Never pass up a chance to sit down or relieve yourself. -old Apache saying

Sunday, June 21, 2009

The Farnsworth Invention

The wife and I took in the rare play (for us) this weekend: a Saturday matinee performance of "The Farnsworth Invention" at the Alley Theater. Aaron Sorkin, award-winning writer and mushroom-head, wrote it.

Here's the official blurb:

In 1929, two ambitious visionaries race against each other to introduce to the world a revolutionary new device called “television.” By the fall of 1921, an Idaho farm boy Philo T. Farnsworth had drawn a diagram of an “image dissector tube” for a prototype electronic television system. As he seeks to develop a functioning machine, Farnsworth is swept into an epic struggle with David Sarnoff, an enterprising media mogul who foresees the lucrative potential of this powerful cultural and scientific invention. Only one man will unlock the key to the greatest innovation of the 20th century and rule the airwaves. Drawn to the story about the race to create an operable television and the competition for the patent right to control the future of this technology, Aaron Sorkin describes his play as “an optimistic story about the spirit of exploration” in a National Public Radio interview. Recommended for mature audiences. Strong Language.

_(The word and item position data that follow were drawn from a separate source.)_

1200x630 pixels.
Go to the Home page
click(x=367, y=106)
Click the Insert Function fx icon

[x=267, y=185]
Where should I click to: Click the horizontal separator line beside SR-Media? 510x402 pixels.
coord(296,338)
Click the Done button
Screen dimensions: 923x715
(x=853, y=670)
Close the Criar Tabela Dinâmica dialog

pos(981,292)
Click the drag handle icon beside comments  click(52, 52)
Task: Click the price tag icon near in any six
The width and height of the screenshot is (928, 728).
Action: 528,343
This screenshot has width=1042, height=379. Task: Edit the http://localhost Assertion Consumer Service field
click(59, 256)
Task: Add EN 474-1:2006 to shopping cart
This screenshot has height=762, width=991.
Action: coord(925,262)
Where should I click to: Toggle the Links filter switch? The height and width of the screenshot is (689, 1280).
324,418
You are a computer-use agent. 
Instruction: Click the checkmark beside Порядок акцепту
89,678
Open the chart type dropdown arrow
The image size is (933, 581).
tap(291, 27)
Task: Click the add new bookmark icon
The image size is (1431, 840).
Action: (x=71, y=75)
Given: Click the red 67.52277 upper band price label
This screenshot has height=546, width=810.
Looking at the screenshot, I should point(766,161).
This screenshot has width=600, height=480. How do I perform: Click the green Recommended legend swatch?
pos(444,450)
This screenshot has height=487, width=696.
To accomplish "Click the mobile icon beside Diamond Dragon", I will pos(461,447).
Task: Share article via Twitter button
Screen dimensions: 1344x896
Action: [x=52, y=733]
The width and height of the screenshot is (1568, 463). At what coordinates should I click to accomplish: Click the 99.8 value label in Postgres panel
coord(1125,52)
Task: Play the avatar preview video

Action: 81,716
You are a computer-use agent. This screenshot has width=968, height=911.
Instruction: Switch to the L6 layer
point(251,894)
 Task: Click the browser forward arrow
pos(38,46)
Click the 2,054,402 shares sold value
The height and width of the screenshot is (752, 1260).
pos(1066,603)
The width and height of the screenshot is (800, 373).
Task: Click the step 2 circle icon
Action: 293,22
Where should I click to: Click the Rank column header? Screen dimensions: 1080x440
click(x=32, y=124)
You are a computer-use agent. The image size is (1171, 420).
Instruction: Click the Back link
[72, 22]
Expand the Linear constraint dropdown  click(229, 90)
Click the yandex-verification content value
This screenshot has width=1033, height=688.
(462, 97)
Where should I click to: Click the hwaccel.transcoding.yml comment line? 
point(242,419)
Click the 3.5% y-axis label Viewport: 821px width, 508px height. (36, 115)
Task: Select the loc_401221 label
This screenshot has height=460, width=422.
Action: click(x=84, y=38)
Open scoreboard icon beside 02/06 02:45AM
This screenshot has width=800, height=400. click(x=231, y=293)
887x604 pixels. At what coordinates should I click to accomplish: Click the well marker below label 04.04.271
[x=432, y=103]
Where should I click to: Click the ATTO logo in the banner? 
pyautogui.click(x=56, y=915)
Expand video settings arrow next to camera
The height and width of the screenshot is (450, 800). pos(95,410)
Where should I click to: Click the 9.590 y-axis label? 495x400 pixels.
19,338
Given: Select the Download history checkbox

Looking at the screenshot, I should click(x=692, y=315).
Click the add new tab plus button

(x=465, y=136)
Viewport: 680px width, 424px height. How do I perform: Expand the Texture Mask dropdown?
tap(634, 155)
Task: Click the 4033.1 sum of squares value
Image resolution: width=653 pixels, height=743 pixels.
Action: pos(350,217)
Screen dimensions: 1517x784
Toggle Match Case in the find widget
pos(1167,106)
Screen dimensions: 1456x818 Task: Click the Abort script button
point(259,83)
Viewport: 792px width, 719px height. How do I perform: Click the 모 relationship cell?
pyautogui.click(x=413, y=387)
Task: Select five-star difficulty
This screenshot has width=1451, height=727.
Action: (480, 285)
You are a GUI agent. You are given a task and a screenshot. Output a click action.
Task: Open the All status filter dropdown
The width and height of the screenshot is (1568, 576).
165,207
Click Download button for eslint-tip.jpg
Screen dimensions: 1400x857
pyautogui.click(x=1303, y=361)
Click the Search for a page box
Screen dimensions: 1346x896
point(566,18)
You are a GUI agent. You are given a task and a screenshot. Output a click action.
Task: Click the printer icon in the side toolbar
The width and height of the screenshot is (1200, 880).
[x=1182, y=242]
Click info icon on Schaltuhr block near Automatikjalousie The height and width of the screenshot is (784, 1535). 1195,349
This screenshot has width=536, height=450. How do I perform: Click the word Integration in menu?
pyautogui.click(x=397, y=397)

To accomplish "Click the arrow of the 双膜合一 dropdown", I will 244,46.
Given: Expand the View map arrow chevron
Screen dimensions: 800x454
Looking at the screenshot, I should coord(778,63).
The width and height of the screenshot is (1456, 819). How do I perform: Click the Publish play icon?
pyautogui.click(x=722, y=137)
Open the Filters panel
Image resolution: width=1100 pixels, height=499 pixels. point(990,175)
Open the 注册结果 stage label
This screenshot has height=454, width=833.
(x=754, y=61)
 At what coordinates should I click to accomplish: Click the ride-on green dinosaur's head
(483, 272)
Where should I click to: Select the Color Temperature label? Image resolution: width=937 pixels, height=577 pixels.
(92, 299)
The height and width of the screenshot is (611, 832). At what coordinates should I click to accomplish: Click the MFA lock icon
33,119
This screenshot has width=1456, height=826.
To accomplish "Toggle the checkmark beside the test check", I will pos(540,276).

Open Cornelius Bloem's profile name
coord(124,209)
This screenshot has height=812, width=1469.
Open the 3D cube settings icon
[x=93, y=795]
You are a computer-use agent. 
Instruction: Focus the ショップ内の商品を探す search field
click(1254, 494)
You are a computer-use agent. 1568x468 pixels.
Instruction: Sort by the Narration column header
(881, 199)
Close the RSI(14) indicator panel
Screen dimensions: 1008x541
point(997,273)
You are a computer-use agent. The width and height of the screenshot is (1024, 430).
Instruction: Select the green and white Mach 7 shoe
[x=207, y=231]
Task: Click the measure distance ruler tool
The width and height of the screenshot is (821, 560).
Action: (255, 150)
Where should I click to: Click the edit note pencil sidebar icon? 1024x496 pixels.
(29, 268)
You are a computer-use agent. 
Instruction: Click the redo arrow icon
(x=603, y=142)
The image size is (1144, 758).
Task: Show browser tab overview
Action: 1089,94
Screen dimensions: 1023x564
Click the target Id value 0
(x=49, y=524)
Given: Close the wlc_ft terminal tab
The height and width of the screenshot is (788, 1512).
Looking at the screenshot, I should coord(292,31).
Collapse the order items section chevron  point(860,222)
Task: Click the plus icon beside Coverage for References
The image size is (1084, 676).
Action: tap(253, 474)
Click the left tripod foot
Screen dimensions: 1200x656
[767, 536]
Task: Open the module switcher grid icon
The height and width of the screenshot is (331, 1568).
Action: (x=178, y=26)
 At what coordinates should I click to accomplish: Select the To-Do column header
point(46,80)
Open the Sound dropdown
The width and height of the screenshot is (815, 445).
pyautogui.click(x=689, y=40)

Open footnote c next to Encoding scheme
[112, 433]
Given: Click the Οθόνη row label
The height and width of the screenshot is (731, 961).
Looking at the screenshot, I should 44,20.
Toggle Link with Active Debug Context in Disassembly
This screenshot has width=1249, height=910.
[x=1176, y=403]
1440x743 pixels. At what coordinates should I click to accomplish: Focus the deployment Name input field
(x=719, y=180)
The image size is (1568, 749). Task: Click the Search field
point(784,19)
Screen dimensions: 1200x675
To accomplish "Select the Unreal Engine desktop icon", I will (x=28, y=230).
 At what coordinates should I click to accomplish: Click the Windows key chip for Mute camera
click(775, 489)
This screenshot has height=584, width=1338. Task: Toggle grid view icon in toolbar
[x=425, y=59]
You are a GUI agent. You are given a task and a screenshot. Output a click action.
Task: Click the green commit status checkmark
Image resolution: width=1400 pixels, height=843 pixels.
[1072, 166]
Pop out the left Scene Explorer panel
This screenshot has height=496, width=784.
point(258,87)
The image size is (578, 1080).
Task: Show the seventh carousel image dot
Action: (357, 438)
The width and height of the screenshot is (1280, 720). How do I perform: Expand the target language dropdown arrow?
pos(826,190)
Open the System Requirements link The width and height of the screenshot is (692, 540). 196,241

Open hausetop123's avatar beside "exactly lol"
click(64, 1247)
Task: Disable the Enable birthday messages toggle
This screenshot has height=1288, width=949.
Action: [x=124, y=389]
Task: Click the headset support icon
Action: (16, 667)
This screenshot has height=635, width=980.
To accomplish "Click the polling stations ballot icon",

An optimistic story? Yeah, with big corporations screwing the little guy and perverting the airwaves with crap, I guess you can call that optimistic, if you're a corporation. It was very entertaining. I'd never heard of Farnsworth until I saw this play on the schedule. Another victim of big media. Now, Aaron, did they really say "fuck" that much back in the '20's? Really?


Pave the Whales said...

Ol' Philo has a statue in the Capitol. Thanks Utah!

Paul S. said...

Too often, "historical dramas" are reflective of the period when they are written, and less of the period they profess to portray. Hence the use of "fuck" in The Farnsworth Invention.

But you comments re: the corporate manipulation of media and messages is closer to the mark. You've never heard of Farnsworth because he lost his company in 1949, and RCA filled the vacuum. What you saw onstage in Houston is very much the corporate, RCA version of the story.